Directions for this task: Would you reproduce, word for word, only the lines from the one with "Open the Accounts server icon" to the end of the listing below?

Supplied information:
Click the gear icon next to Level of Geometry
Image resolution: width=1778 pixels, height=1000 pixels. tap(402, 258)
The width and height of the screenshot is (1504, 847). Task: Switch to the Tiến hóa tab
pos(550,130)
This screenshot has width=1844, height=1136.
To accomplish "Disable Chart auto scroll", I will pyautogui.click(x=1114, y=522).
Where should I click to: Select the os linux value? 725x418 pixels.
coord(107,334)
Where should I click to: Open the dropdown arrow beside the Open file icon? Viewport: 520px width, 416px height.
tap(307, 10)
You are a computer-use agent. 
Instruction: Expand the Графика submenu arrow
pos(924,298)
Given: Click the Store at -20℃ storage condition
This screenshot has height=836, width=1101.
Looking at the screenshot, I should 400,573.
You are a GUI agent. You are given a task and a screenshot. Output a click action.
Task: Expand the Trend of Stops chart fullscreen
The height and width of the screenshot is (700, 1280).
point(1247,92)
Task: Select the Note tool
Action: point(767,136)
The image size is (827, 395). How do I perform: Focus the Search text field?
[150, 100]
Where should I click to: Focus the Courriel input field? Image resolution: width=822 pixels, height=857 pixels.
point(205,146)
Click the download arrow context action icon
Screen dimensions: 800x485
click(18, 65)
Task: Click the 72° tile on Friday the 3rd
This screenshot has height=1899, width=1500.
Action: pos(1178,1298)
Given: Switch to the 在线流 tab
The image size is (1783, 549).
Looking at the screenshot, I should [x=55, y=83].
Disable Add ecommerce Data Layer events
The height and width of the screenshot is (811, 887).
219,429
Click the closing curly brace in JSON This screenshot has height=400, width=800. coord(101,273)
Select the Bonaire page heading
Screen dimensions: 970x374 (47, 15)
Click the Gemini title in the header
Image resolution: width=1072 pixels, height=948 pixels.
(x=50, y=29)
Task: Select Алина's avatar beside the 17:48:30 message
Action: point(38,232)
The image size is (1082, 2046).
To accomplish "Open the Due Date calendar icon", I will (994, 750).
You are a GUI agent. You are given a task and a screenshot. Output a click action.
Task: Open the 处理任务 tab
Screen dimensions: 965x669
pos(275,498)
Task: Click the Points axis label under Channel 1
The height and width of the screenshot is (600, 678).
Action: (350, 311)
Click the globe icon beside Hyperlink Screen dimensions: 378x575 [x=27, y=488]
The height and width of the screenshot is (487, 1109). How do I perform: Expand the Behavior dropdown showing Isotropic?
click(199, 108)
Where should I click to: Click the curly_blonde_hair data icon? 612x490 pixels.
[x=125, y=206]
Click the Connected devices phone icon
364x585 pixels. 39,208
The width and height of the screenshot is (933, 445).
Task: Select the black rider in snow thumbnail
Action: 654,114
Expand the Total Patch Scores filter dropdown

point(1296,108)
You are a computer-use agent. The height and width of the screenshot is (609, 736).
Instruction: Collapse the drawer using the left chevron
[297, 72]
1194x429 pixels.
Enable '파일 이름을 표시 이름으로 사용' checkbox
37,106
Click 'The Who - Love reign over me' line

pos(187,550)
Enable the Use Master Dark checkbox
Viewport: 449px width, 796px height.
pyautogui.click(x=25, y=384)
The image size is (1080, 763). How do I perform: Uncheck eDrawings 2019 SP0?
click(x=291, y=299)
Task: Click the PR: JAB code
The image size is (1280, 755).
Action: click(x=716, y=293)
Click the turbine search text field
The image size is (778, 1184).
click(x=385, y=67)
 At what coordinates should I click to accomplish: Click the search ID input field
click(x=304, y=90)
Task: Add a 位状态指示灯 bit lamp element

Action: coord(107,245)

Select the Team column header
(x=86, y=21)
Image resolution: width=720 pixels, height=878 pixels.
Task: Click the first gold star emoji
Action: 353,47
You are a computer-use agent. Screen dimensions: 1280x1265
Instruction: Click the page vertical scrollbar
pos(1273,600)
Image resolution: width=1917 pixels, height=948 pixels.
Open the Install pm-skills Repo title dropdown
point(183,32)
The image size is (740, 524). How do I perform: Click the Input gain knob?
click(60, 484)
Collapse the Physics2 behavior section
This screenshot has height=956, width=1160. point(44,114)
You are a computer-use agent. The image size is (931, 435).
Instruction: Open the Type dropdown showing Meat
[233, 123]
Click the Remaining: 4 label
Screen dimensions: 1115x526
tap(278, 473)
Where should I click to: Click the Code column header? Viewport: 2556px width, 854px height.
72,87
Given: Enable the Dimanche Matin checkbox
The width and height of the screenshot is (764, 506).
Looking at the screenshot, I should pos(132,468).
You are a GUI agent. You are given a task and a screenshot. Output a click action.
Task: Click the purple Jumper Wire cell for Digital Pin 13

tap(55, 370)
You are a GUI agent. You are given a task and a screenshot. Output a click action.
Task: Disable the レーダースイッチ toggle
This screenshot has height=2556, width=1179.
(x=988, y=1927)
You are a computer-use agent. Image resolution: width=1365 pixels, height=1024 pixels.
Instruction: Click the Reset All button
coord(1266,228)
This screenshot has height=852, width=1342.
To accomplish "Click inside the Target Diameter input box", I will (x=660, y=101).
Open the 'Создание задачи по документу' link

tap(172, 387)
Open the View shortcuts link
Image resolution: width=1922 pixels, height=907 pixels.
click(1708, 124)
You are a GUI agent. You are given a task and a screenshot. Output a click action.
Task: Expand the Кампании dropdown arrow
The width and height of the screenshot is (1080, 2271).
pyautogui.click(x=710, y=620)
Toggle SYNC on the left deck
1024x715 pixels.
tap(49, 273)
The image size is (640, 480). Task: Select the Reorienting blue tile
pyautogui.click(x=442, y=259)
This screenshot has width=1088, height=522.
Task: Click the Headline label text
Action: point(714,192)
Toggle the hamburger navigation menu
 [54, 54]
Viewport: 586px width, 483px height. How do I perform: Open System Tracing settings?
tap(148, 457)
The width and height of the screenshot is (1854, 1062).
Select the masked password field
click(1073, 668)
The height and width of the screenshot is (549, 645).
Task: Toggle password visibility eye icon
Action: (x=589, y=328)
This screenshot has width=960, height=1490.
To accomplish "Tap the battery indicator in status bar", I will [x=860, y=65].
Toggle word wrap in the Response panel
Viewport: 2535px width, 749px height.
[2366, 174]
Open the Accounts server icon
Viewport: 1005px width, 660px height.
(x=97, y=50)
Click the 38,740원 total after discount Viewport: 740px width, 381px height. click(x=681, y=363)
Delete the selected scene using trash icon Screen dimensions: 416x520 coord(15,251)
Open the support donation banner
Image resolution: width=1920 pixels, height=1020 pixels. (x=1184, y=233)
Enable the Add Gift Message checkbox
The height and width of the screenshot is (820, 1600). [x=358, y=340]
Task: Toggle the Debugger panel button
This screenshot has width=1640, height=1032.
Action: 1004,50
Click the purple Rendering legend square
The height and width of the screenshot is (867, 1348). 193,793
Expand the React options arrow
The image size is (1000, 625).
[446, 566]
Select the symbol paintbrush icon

Output for this task:
Open the Accounts server icon
Viewport: 1005px width, 660px height.
(x=97, y=50)
Click the 38,740원 total after discount Viewport: 740px width, 381px height. click(x=681, y=363)
Delete the selected scene using trash icon Screen dimensions: 416x520 coord(15,251)
Open the support donation banner
Image resolution: width=1920 pixels, height=1020 pixels. (x=1184, y=233)
Enable the Add Gift Message checkbox
The height and width of the screenshot is (820, 1600). [x=358, y=340]
Task: Toggle the Debugger panel button
This screenshot has width=1640, height=1032.
Action: 1004,50
Click the purple Rendering legend square
The height and width of the screenshot is (867, 1348). 193,793
Expand the React options arrow
The image size is (1000, 625).
[446, 566]
Select the symbol paintbrush icon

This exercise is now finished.